Heh.... heh heh. Ooops....... (At least it wasn't hard enough to do any damage....)

Monday, December 1, 2008

thanksgriving; family style

Everyone in my family is insane. This is why I like hanging out with my family. Now, it's the good insane that makes you nicer and not the bad insane that makes you kill people. But still, it makes for entertaining family gatherings.

Here are the highlights of my Thanksgiving Day (I was there just one day) just to give you an idea:

- My cousin, affectionately nicknamed "Ruthie the terrorist" (for reasons you may surmise) wanted to make corn muffins, so we decided to appease her rather than negotiate. For some reason she made about 10 billion muffins. I helped her to help her mom, who was busy with her other 11 children and trying to make the rest of dinner on the side. We had to do the actual baking in the apartment built onto my aunt's house as both of the regular ovens were filled with turkeys. The first time I went up there, to turn to oven on, I heard the shower going, and yet the bathroom door was wide open. My initial thought was that I should sneak in the bathroom and pull back the curtain and scare the living shibbity out of whoever was in there. I mean - we're all family right? I decided against this plan because 1. it was a holiday after all and 2. I would most likely end up getting chased around by a naked person wielding a shampoo bottle afterward. Well, I'm glad I didn't end up following my original instinct because I later found out the person in the shower was my cousin's husband. That would have been infamous. "Remember the Thanksgiving that Kristin saw Robbie naked?" Awkward. (P.S. the corn muffins ended up sticking to the pan and I think we threw most of them away.)

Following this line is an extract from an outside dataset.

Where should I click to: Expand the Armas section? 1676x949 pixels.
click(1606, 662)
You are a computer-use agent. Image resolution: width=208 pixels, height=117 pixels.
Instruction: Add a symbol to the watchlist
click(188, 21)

- During my uncle's Thanksgiving prayer, my aunt (the wife of said uncle) reminded him of the people that he had left off blessing. ("Don't forget Ryan", "And Linda's brother-in-law, Martin".) This, of course, caused the rest of us to open our eyes and give each other looks and then stuff our hands into our mouths so we wouldn't burst out laughing and ruin the rest of the prayer. At least we know for next year that requests mid-prayer are perfectly acceptable.

- My cousin, Sarah, told me about her family's not so subtle hints that it's time for her and her husband (the one I did not see naked) to concieve. (I have not seen any of my cousins-in-law naked.) Here is my favorite: Last Christmas, Olivia, who is 9 years old now, wanted to play Baby Jesus in the family rendition of the Christmas story. The family patiently explained that she was far to old to play a baby. Ruthie tactfully pointed out, "Well, if someone would have a baby, maybe we could have a real Baby Jesus!" (Yes, even the 11 year olds feel they have a say in their siblings family planning now.)

- For some reason, my dad thought it would be a good idea for us to take our family Christmas card picture at 11:00 at night, right before we were leaving. I can only imagine what people will think when they see it. ("Oh dear - they've been into the cooking sherry again.") At least I was wearing my "Girls Just Wanna Have Rum" shirt.